An Informal Logical Fallacy
There is a discussion about my Restless Heart of Darkness essay here:
One comment I thought unintentionally revealing was this one:
I think it is very ugly.
Its author main contention seems to be that some sort of intrinsic beauty is left behind in a constant stream of new ideas. He briefly mentions these as “natural emotions and passions, honest human sentiments, patriotism, gratitude, appreciation of beauty and everything that makes us human” (paraphrased).
However instead of going into detail about the beauty of these things, the author instead uses his relatively fair control over the English language to go on a misanthropic crusade where it seems like only a wafer-thin veneer of politeness is masking extreme contempt for anything he finds disagreeable.
I can’t shake the feeling that what is thinly veiled by might even be more than mere contempt, and perhaps even dangerously close to hatred.
I found this to be a very disturbing essay. If it is a work of fiction, an imaginary monologue, it is very well done. If it is not I think its author should seek professional help.
Note that when asked about the ideas in the essay, the commenter instead speculates on the mental state of the author, me.

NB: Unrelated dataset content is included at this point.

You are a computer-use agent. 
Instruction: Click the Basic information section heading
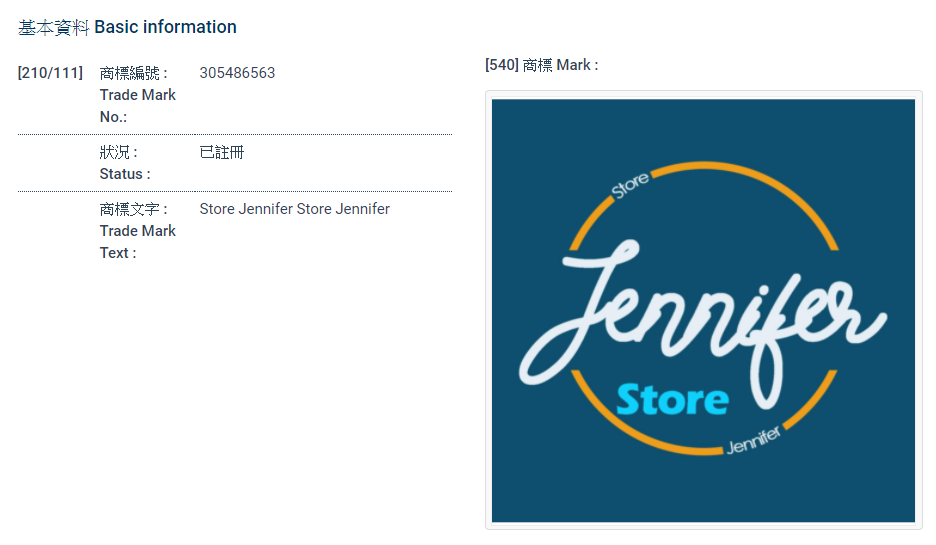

Apparently the reason I am polite is not that I have respect even for those with whom I have deep disagreements, but because secretly, unbeknownst even to me, my heart is filled with malice and madness. Hmm. Does this model indeed fit all the facts in evidence, I wonder?
I submit that my mental state is best apprehended by attending to the words which said mind concocts to express the ideas it contemplates. To that end, allow me to quote myself:
Being without a sense of the objective nature of reality, they are without a belief in objective morals. Being without a belief in objective morals, they lack honor, and, lacking honor, they lack courage, lack decency, lack courtesy.
Hence, their one, sole and only means of discussing their principles in debate is to accuse whomever dares question them of any and every thing they think evil….
(Including mental disorder)
The content of the accusation does not matter, only the relief of being able to accuse, and accuse, and accuse.
I wonder at the gay and blithe unselfawareness, if not hubris, it requires to read an essay describing a error in logic or manners or morals, to disagree sharply with said essay, and, while writing up the disagreement, to commit the selfsame error being denounced, and ergo unintentionally giving weight to the very point one meant to dispute.
I will ask a question, which I mean sincerely: what does it say about a worldview that rests so entirely on one informal logical error that its partisans are never found outside that error?